There was no epic with the bread or the soup. It was all perfect. The only downside was that I had completely gorged on baguette and olive oil while cooking and the soup is probably one of the most fattening soups that I could possibly make. You cook sausage, put it aside (hoping it drains a little), cook bacon, and then add the onion and garlic right to the bacon - don't drain the fat because you will lose all the bacon-y goodness. I must add that when I checked on the potatoes cooking slowly in the broth, onions, garlic, bacon, and bacon fat, that they did taste like bacon. Come on. Bacon flavored potatoes? Mmmmm. I also cut up some parm rind and let it cook with the soup. It really gives it a little something. I don't know what, but something good. It went great with the merlot I got at Costco for 11 bucks.

Considering that I ran in the horrible weather, I feel like I deserved the soup and bread overdose, but I don't think I am closer to being in "killer shape" for a race. At this rate, it will take me almost a year to lose five pounds...and that is with the running uphill in the sideways rain.

Run more? Absolutely. Lose the bacon fat? Never.

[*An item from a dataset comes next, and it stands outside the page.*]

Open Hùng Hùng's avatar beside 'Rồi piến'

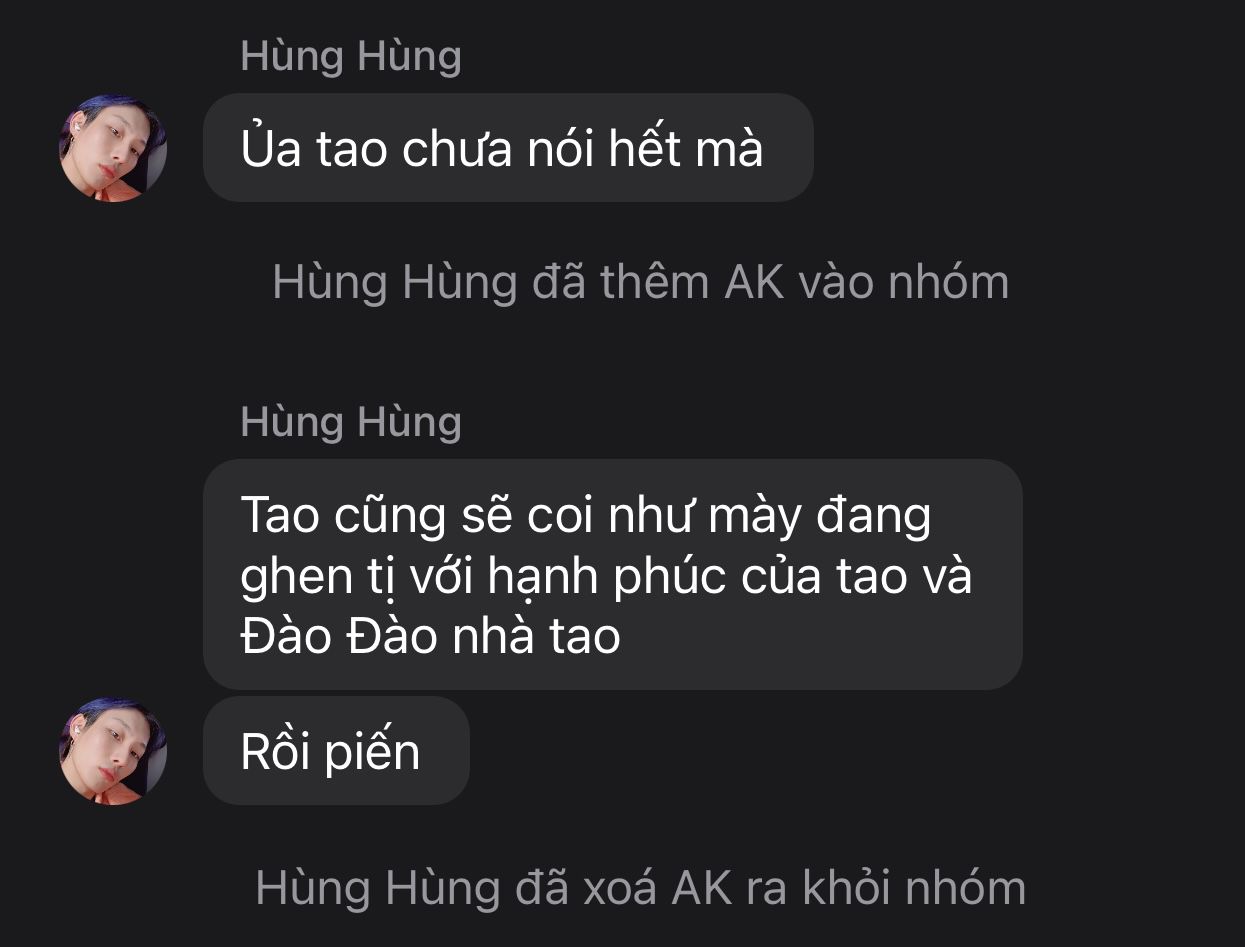(113, 751)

Saturday, September 19, 2009

One Week Post-Race, Two Months Sans Gallbladder

Alright. So, I am not so good at updating my blog. A lot has happened. No sooner did I decide, "Yes, back to running!", did the health really start to take turn. I have been having tummy troubles a lot this past year, plenty of tests, drugs, etc., but no certain diagnosis. Slowly I started not being able to eat things. The list of offenders got long. The symptoms got more gnarly. Vomiting became a part of the afternoon. I kept thinking "I will get better. Hang in there". Before long, I was trying to balance almost constant low-grade nausea, followed by worse nausea, followed by vomiting, and running. After finally going to a wonderful surgeon, she knew just the right test for me to undergo. The one that would tell me that my gallbladder didn't work worth a damn. Well for $2700, her hunch was confirmed. But, I had to spend another $2000, for another test just to make sure. Two weeks later, my faulty gallbladder was removed (a mere $17,000) and I was really off running for awhile ( and thinking about the plusses of having health insurance, lucky me). I couldn't run, but I had four holes in my abdomen. My bellybutton was then not just pierced, but had a scar to remind me that an organ was sucked out of it. Two months after surgery, I still had the Klondike to run. I had attempted to start running two or three weeks after, but that ended with some weird bruising and the doctor strongly urging me to "take it easy". Once I got back to running, work was busy and two times a week was all I was able to squeeze in. Not even a good long hill run to prepare me for the 5.6 mile, uphill all the way, run that was coming down the pike. I wasn't about to bail. Besides, the ferry ticket was $100 bucks and I already paid. Once you buy the ferry ticket, there is no backing out.

The Klondike went well. I didn't end up having to walk and that was good enough for me. I did get passed by a guy who had to be 65. He cruised on past like he had been running uphill his whole life. Man. At some point I slept on the side of the road in the ick-van with two of my teammates (the very cool Skye and Becca, Legs 1 and 3, respectively) and when I woke in the morning realized that we were really only 20 minutes outside of Whitehorse. Coulda, woulda, shoulda. But, sleeping in a van isn't the worse thing I can think of.

Now it is mid-September, I am back to running, and thinking maybe I should do that Mayor's Marathon this June. But, I also have to engage in some cooking adventures which are rarely low fat these days (since now I can eat fat again) and will hardly help me train for anything except Iron Chef. Somehow I will find a way to be a foodie and train for a marathon. Realistically, I will not update this blog for awhile. But, stranger things have happened.